Provided records section start

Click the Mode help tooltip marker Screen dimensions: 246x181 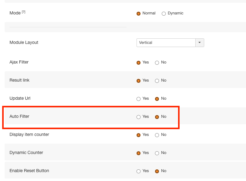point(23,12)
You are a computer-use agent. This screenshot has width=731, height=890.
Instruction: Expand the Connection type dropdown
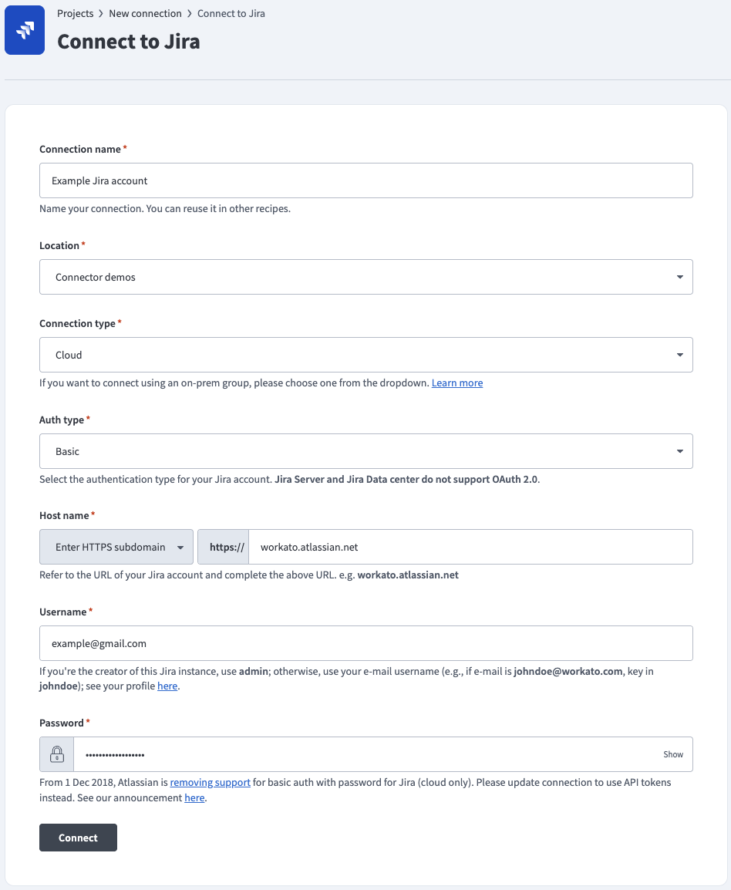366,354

Provided records section end
Provided records section start

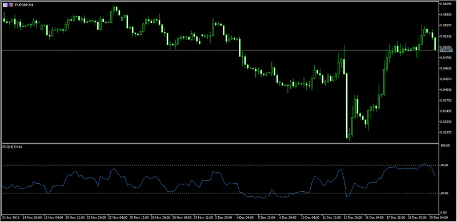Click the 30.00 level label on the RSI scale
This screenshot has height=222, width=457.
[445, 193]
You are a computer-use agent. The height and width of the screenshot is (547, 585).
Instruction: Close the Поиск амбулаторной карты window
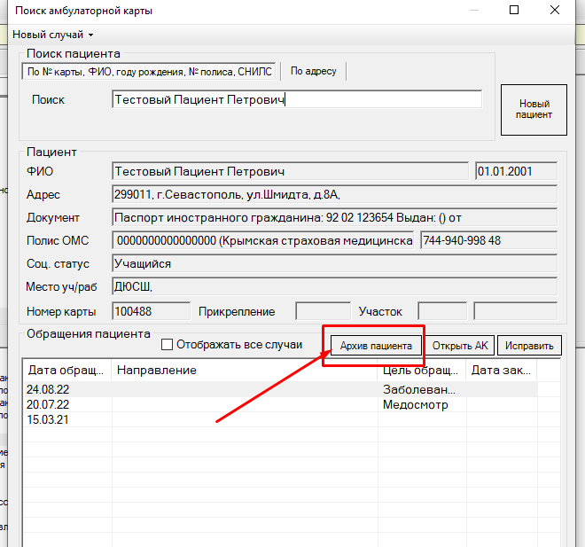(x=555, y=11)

Provided records section end

Exercise instructions:
If a line in the records holds the word "agent", count it, then give only the total.

Solution:
2